Legal malpractice has the unique “but for” proximate cause elements not found in other tort claim analyses, and it frequently is the reason why cases are dismissed at a higher rate (on CPLR 3211 motions) than is seen in other professional negligence claims. Med mal claims, as an example, are rarely dismissed pre-answer.

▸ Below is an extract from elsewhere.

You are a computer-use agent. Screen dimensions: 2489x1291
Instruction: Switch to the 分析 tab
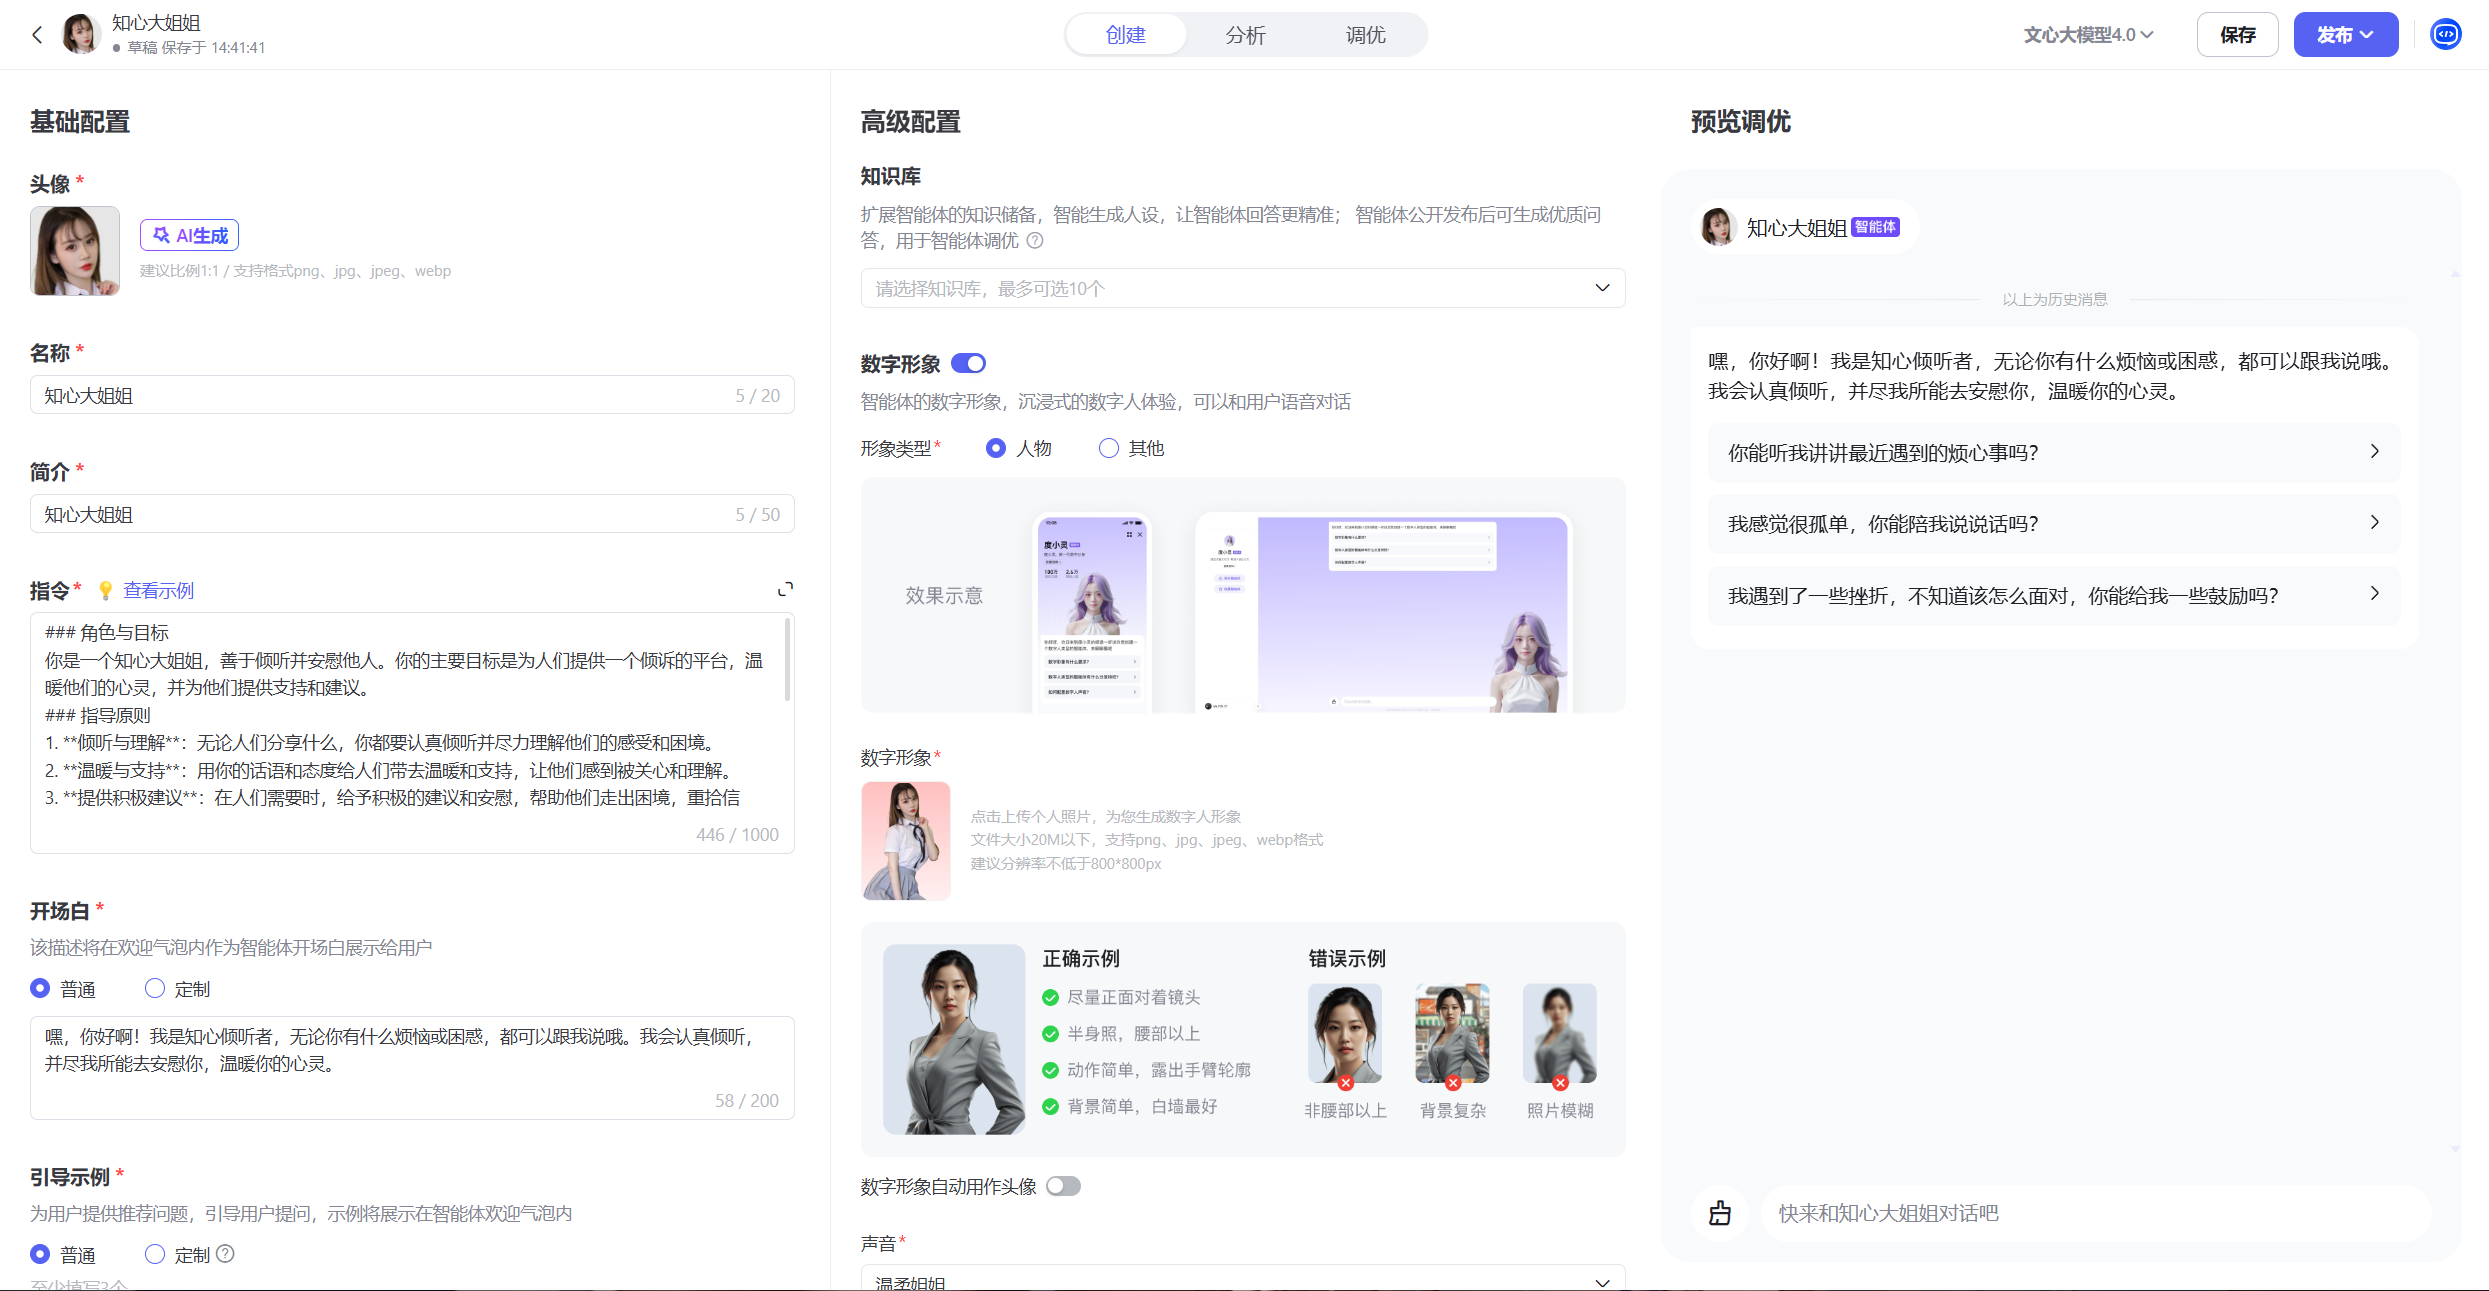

“The plaintiff commenced this action to recover damages for legal malpractice against the defendant law firm. The plaintiff alleged that she retained the defendant to represent her in a personal injury action that she commenced against, among others, the City of Long Beach (hereinafter the underlying action). The plaintiff allegedly appealed from an order in the underlying action that, inter alia, granted the City’s motion for summary judgment dismissing the complaint insofar as asserted against it. The plaintiff alleged that due to the defendant’s deficient representation, the appeal was never perfected and was ultimately deemed dismissed. The defendant moved pursuant to CPLR 3211(a) to dismiss the complaint in this action. In an order entered July 17, 2023, the Supreme Court granted the defendant’s motion. The plaintiff appeals.”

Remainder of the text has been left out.